Evanston chef nominated for James Beard Award

Julia Jacobs, Assistant City Editor

Above all else, Evanston chef Brian Huston values simplicity.

Wearing a starched white-collared T-shirt, Huston opens his downtown Evanston restaurant Boltwood to the public just before noon. Boltwood is there to bring good food to the people, Huston said.

Huston was nominated on Feb. 18 as a semifinalist for a James Beard Award in the Best Chef category of the Great Lakes region. The James Beard Award, which Huston called the Academy Awards of cooking, covers many aspects of the food world, including chefs, restaurateurs, food writers and restaurant designers.

Huston has settled back in his hometown of Evanston after more than two decades as a traveling chef, from San Francisco to Boulder, Colorado to Europe and back to Chicago. His intention was to gather unique experiences and techniques to bring back home, Huston said.

Boltwood, located at 804 Davis St., the former site of LuLu’s Dim Sum & Then Some, opened last June. Huston named his restaurant after the freshman wing and cafeteria at his alma mater Evanston Township High School, which are also named Boltwood.
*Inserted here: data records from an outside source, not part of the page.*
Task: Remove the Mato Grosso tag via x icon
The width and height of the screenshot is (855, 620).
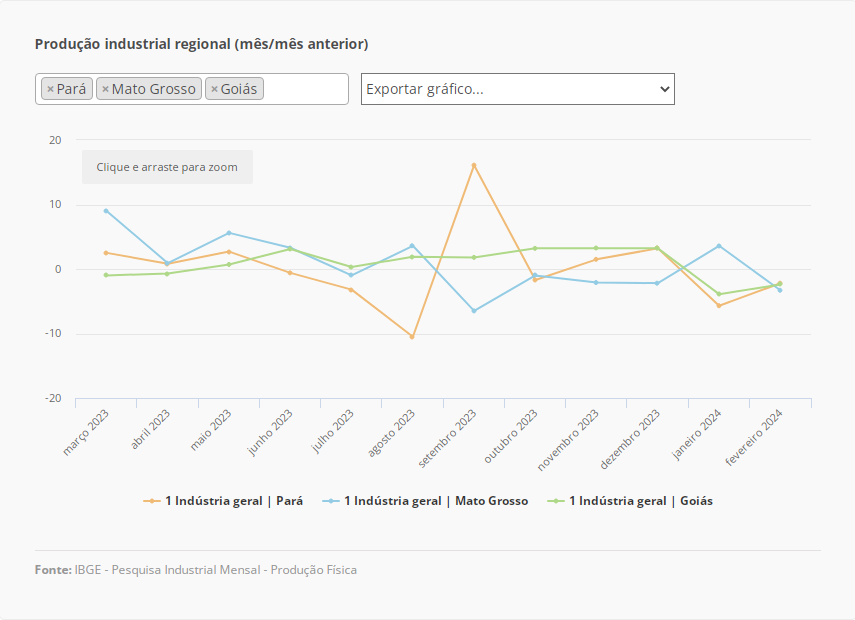Action: point(105,89)
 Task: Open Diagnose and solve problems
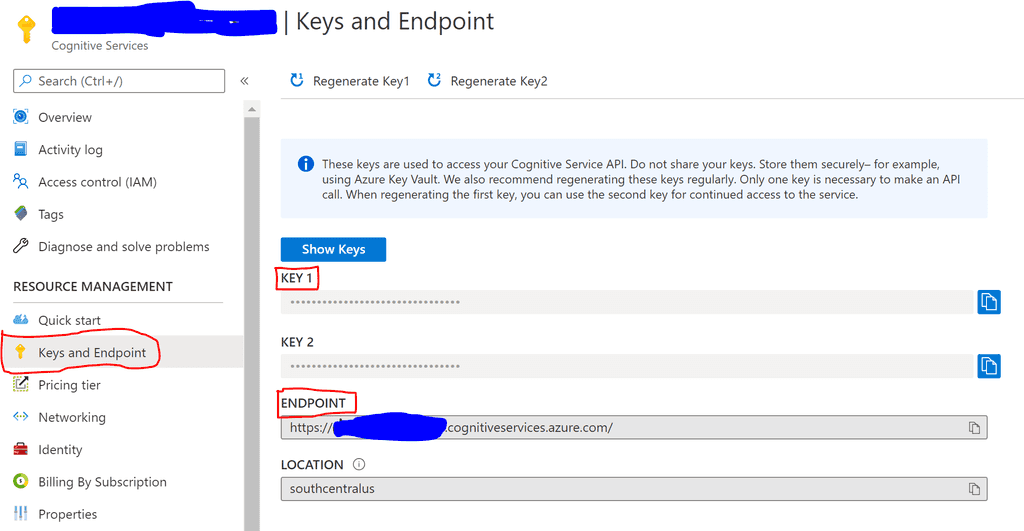point(123,247)
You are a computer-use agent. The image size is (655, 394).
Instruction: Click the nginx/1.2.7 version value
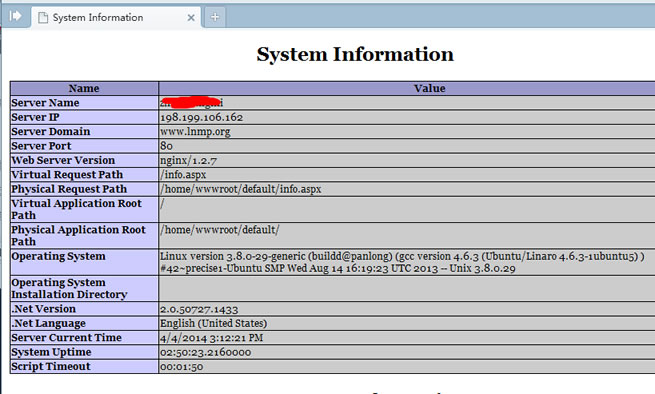pos(188,160)

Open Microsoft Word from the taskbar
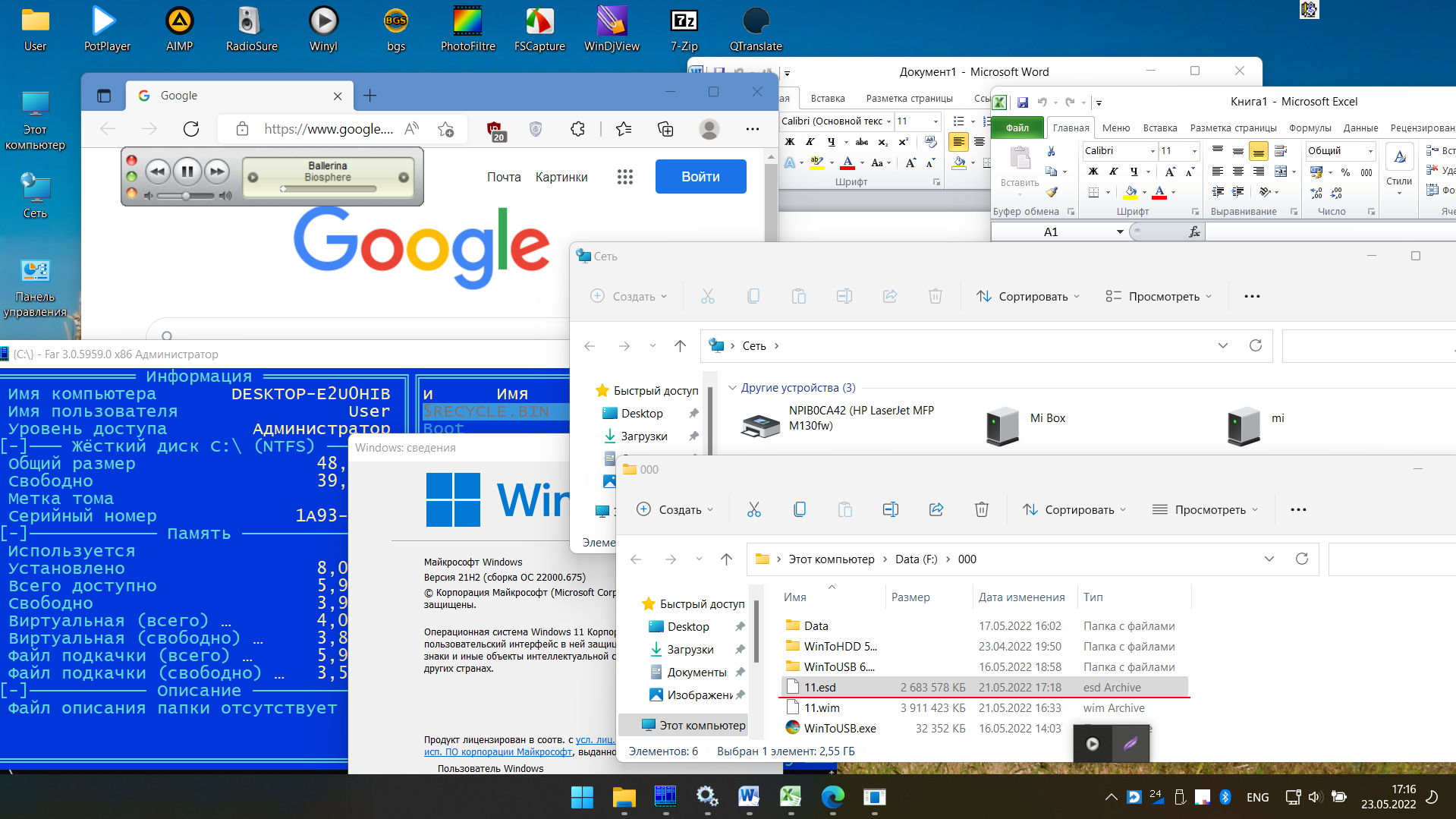click(748, 796)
“A lot of us cooks get into it because we like cooking for friends and family, and that’s what it’s been every night,” Huston said. “If it’s not my mom, it’s my sixth grade teacher. If it’s not her, it’s my wife’s good friends.”

As an executive chef at the Publican in Chicago a couple of years ago, Huston shopped for ingredients at the Evanston Farmers Markets, where farmers encouraged him to open his own restaurant in Evanston. Huston initially dismissed the idea, until he joined his friend John Kim, co-owner of The Brothers K Coffeehouse and Other Brother Coffeebar in Evanston, in the search for an Evanston space for a restaurant.

Huston and Kim, who is a partner at Boltwood, both do anything they can to build community inside and outside the restaurant, Kim said. Huston often volunteers to cook at charity events, and Kim is a mentor at Youth Organizations Umbrella in Evanston, he added.

“The exciting thing is in five years becoming an anchor in this area, and when people think about Evanston they’ll think about Boltwood,” Kim said.

During the summer the ingredients at Boltwood are almost entirely locally-sourced, but when the season is not right Huston prioritizes good food over close food, he said.

“If I can get a quality product that is local, that’s the home run,” Huston said. “But I’m not the chef that’s like, ‘I’m local, don’t mess with me.’ I don’t want to serve trout every day of the year. I like scallops and I like red snapper or oysters from Maine.”

What separates Boltwood from other local restaurants is that the menu is reprinted every day based on the best ingredients the cooks have at their fingertips, Kim said. Customers can’t expect to come back to the restaurant to order their favorite dish — they have to trust that whatever Huston puts together will taste good, he said.

This year the awards gala in May will be held  for the first time in Chicago, at the Lyric Opera, in celebration of the James Beard Awards’ 25th anniversary. Paul Kahan, Huston’s mentor and former colleague at the Publican, is one of the four winners from Chicago of the James Beard Award for Outstanding Chef.

Not only would it be a personal honor for him to win an award, but it would help draw new customers, especially chefs, to Boltwood, Huston said.

“It would put us in a tier that is seldom seen at the suburban restaurant level,” Kim said.